Return the lines from the one that contains "Screen dimensions: 1280x720" through the one that contains "[x=43, y=76]", inclusive, reproducing them without alteration.

— START OF Entries provided —

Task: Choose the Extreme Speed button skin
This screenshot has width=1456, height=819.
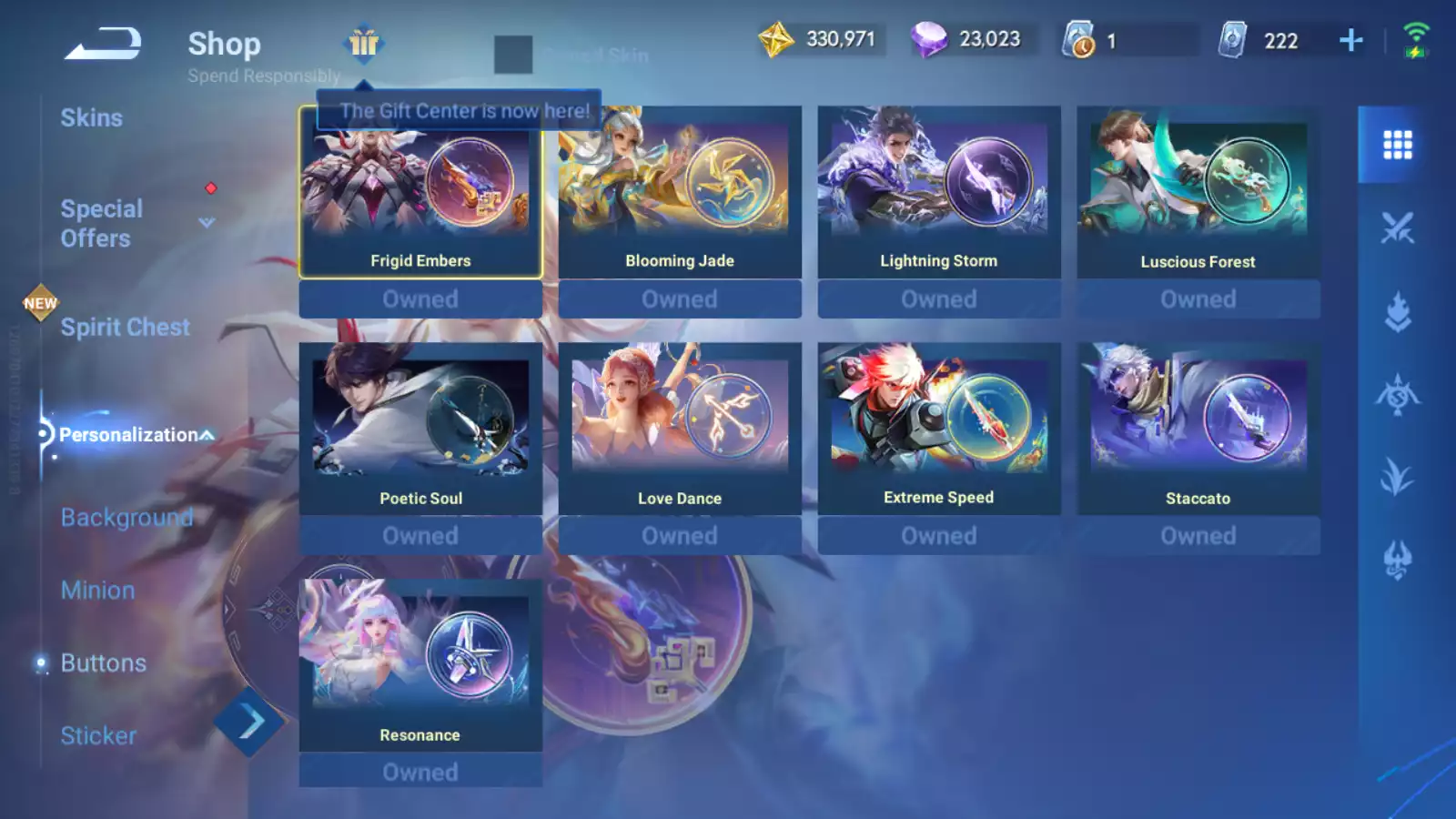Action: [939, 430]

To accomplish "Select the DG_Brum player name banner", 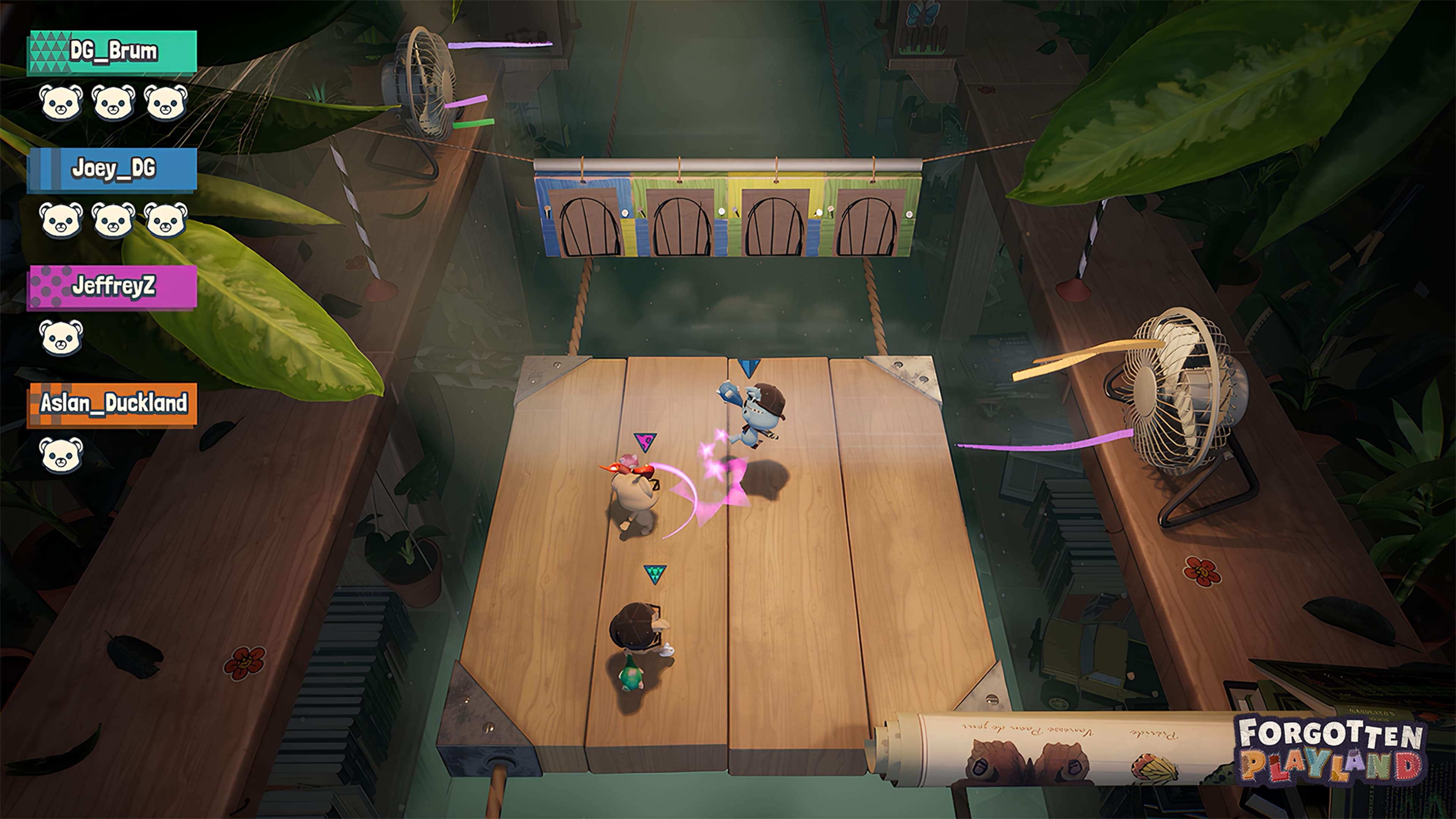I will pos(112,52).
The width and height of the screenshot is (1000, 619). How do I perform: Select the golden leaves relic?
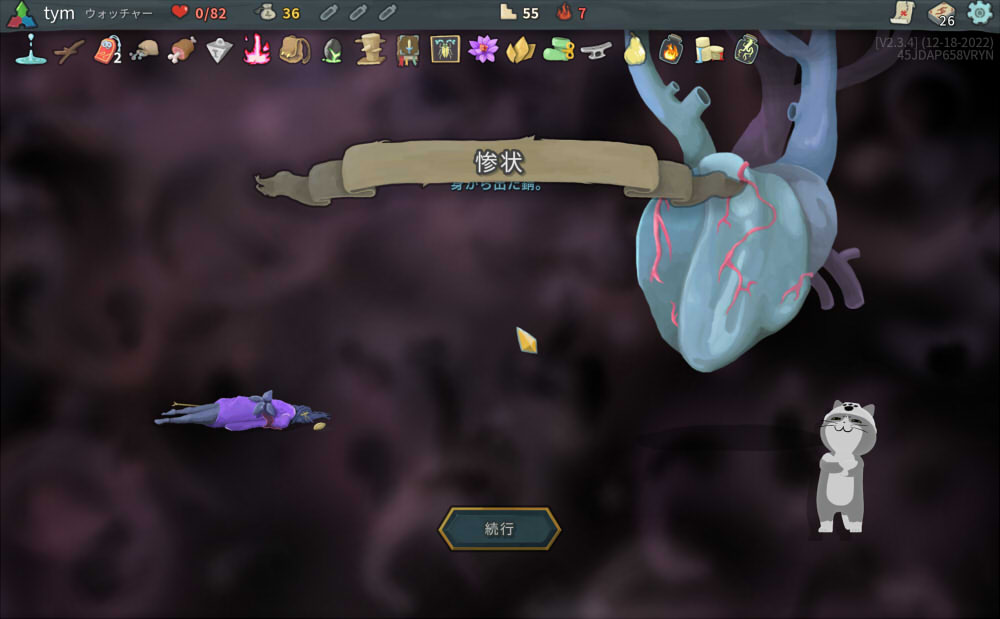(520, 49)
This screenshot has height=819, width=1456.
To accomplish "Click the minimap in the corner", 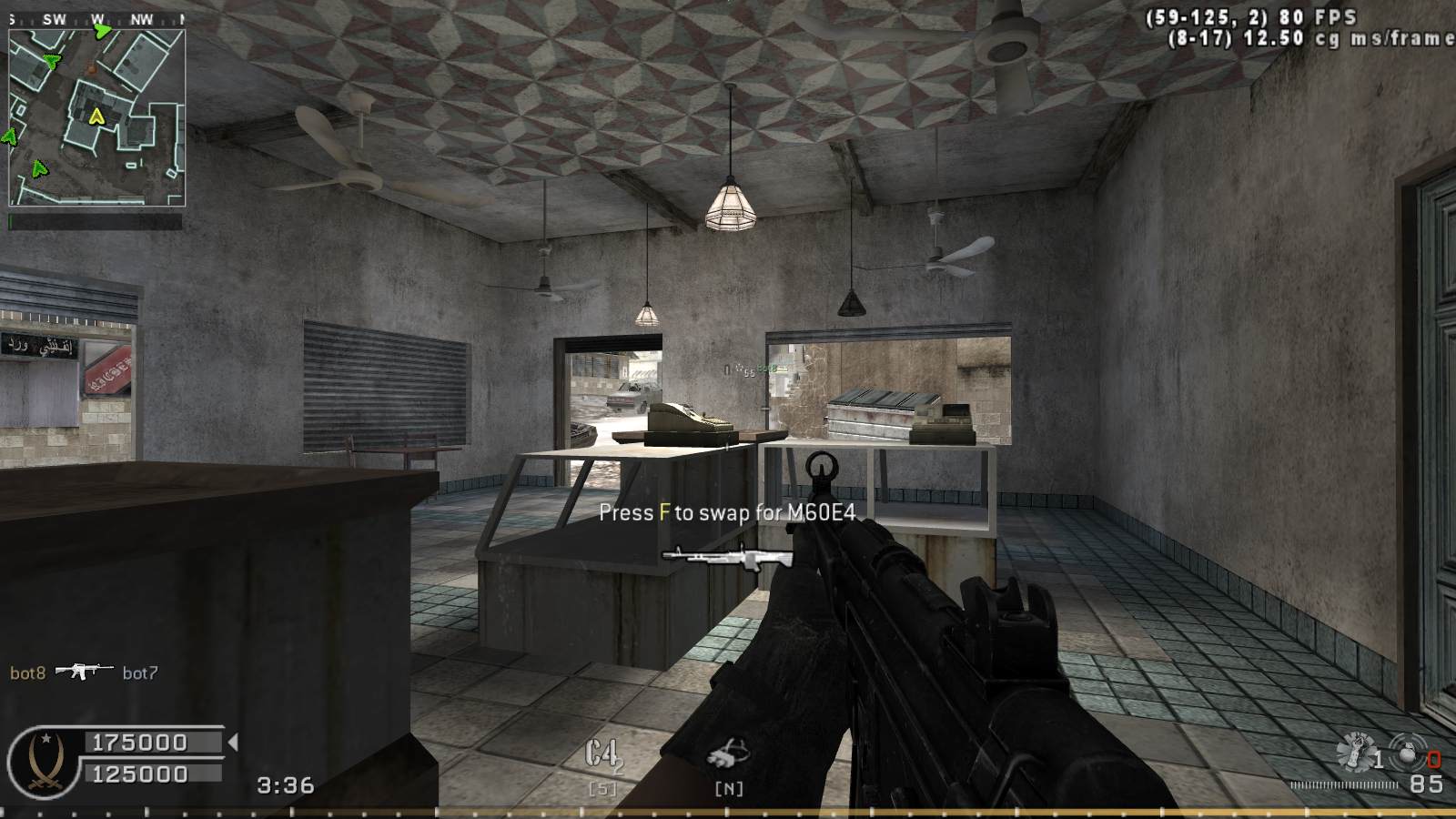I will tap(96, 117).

— END OF Entries provided —
— START OF Entries provided —

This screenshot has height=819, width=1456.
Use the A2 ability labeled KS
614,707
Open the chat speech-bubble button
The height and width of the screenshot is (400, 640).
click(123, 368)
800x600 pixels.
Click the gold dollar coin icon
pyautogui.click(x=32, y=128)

— END OF Entries provided —
— START OF Entries provided —

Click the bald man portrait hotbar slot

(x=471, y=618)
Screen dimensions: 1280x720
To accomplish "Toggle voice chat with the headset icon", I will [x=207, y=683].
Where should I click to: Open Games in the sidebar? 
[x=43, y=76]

— END OF Entries provided —

Response
Screen dimensions: 1280x720
To accomplish "Toggle voice chat with the headset icon", I will [x=207, y=683].
Where should I click to: Open Games in the sidebar? 
[x=43, y=76]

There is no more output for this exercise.